Welcome to this bilingual (Swedish-English) group blog by family members living on both sides of the Atlantic Ocean, "the pond". Our interests range from the scientific to the eclectic, including gourmet food, horses, art and literature, computers, species in nature, history and iron, and photography. Three generations are posting here.
Third snapshot from my walk home from the post office, playing with my Loreo lens. The apples almost get a three dimensional feeling with the added "flavor" of the lens. All natural C.R.A.P™! ;)
/O.K
(Listening to while posting: Jack Johnson - Inaudible melodies)
9 comments:
Those C.R.A.P.py apples looks great! Like a Dutch painting, ready to be eaten. I love it! Send me a larger version by e-mail for my screensaver.
I also think this is a record for number of parenthesis in a blog post title! Eight.
"I also think this is a record for number of parenthesis in a blog post title! Eight."
But how many headlines do they make possible? ;)
I wonder if crap apples are related to crab apples?
These crapples are more related to common apples than crab apples (I had to look crab apples up, didn't know it meant 'vildapel'), but who knows? There might be a whole subspecies of crapples. Sour, rotten and juicy! ;)

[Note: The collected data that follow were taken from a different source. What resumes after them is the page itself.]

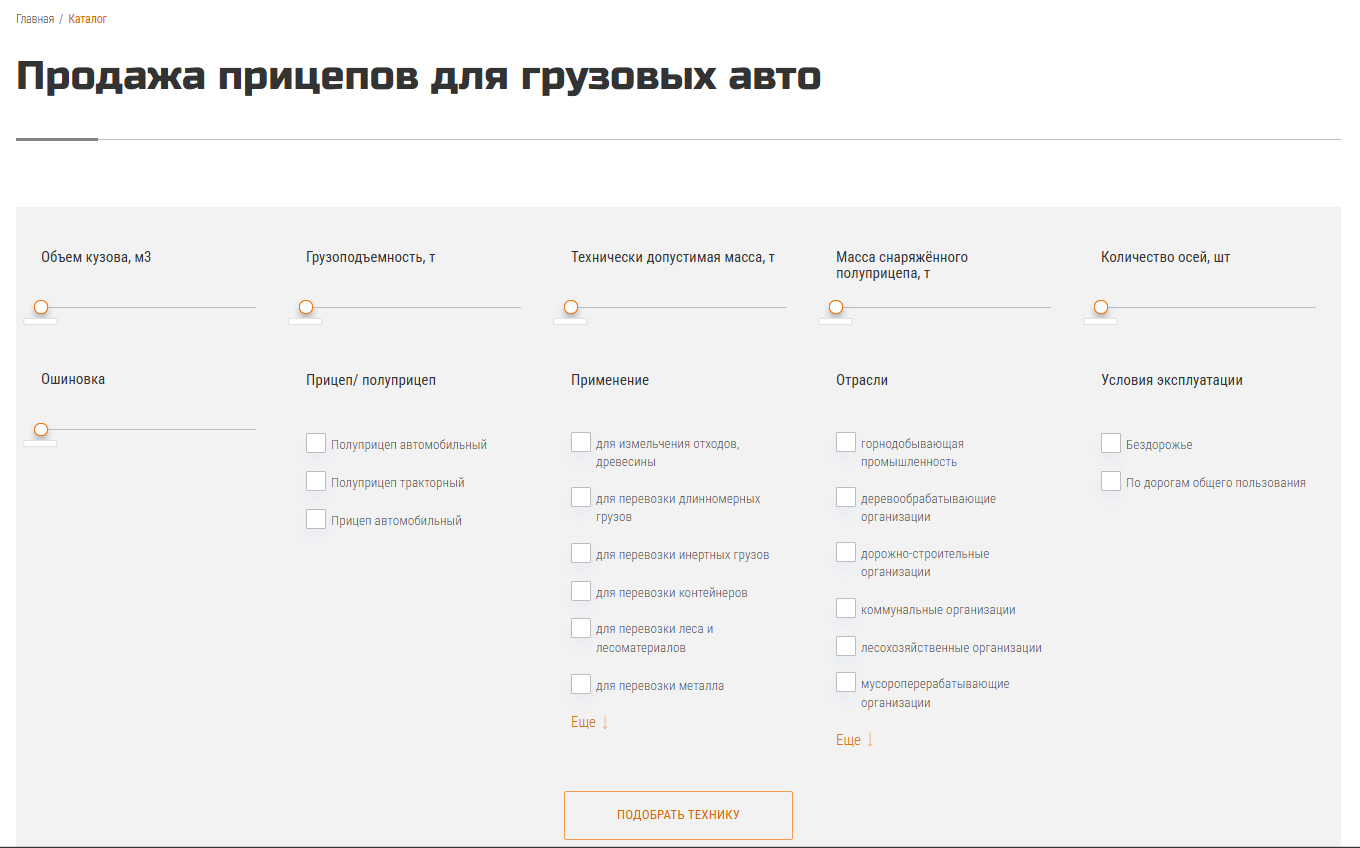Select 'горнодобывающая промышленность' checkbox
This screenshot has width=1360, height=848.
[846, 442]
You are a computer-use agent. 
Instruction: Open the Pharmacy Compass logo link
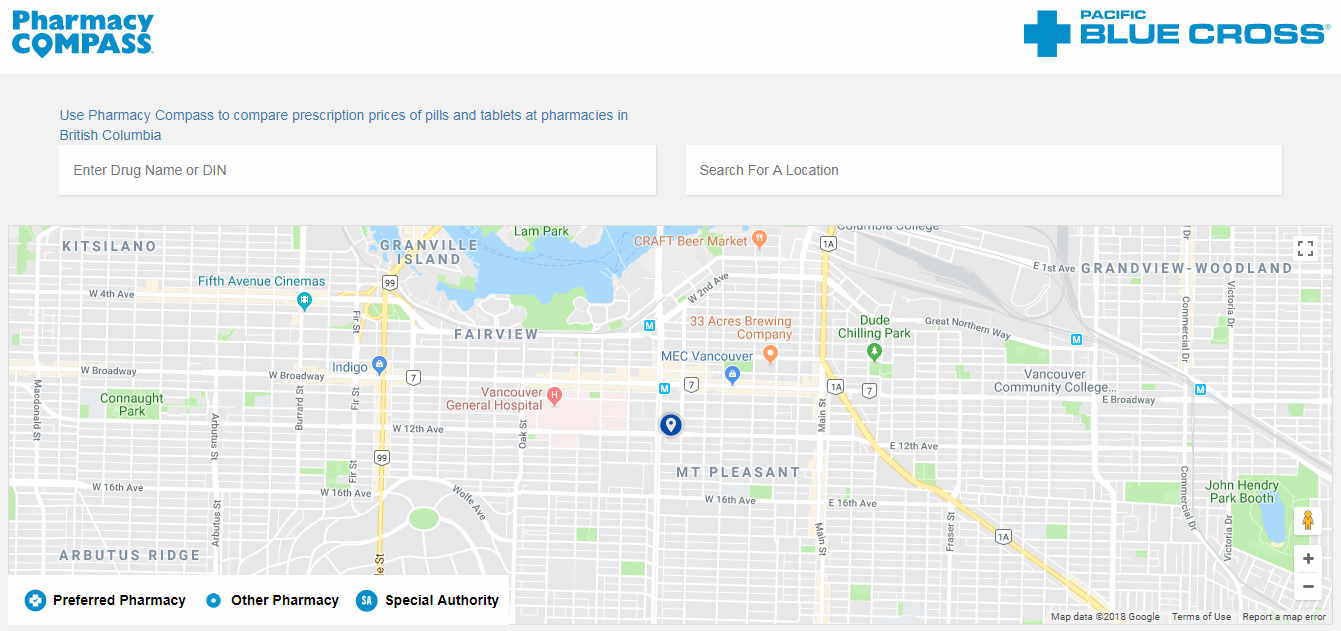click(83, 33)
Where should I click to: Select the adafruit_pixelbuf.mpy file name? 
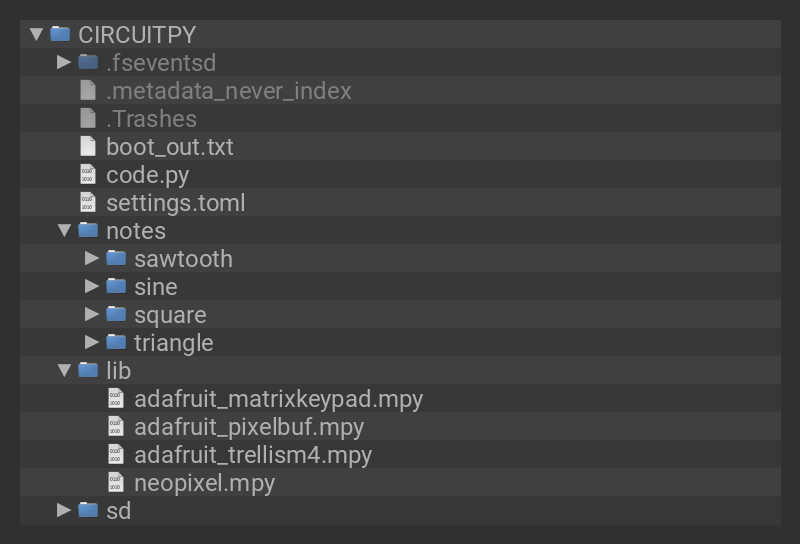point(248,427)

mmmm, crappy, I likey it(y)
Jag gillar äppelbilden
Have you heard the story about the Swedish moose eating all the apples that had fallen down and then walking around drunk on the road? The apples had fermented on the ground, and had a pretty high alcohol content.
Crab apples are not wild apples. Crab apples are commonly grown in gardens for their spring flowers and small little apple-like fruits that you can make marmalade out of. I don't know the Swedish name, but it is not vildapel. Maybe 'kvitten'?
Vildapel, Malus sylvestris. Crab apple, Malus coronaria. Or?